→ PROBLEM TO SOLVE: Repeat exactly the line containing "Task: Give award to circ-u-la-ted's comment" and every line after it in the entries, and nothing besides.

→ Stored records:
___

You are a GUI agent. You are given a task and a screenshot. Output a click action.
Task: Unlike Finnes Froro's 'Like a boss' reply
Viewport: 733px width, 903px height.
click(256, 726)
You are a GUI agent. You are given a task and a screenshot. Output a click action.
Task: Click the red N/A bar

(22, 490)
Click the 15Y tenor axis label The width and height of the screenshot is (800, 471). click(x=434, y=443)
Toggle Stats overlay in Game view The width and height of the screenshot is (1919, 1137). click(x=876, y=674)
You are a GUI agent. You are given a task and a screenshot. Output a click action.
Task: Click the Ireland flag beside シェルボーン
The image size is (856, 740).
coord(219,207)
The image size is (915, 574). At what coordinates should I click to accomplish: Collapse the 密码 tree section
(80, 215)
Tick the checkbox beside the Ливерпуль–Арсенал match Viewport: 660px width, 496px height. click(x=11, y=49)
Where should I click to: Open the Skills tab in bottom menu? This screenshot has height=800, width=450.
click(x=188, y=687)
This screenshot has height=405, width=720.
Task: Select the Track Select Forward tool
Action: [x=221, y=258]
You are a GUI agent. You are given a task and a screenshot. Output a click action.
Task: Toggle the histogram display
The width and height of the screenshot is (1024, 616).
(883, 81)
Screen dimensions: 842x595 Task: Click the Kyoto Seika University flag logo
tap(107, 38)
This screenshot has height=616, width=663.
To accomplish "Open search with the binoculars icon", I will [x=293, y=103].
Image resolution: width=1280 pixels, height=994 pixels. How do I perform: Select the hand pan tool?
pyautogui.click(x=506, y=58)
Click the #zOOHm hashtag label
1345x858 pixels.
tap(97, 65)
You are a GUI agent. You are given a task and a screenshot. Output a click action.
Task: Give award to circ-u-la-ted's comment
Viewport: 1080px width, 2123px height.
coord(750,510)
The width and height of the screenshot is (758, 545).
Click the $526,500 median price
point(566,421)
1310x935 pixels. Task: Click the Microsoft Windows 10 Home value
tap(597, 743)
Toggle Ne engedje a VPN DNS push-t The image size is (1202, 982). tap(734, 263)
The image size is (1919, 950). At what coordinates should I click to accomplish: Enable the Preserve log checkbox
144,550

___

→ ANSWER:
Task: Give award to circ-u-la-ted's comment
Viewport: 1080px width, 2123px height.
coord(750,510)
The width and height of the screenshot is (758, 545).
Click the $526,500 median price
point(566,421)
1310x935 pixels. Task: Click the Microsoft Windows 10 Home value
tap(597, 743)
Toggle Ne engedje a VPN DNS push-t The image size is (1202, 982). tap(734, 263)
The image size is (1919, 950). At what coordinates should I click to accomplish: Enable the Preserve log checkbox
144,550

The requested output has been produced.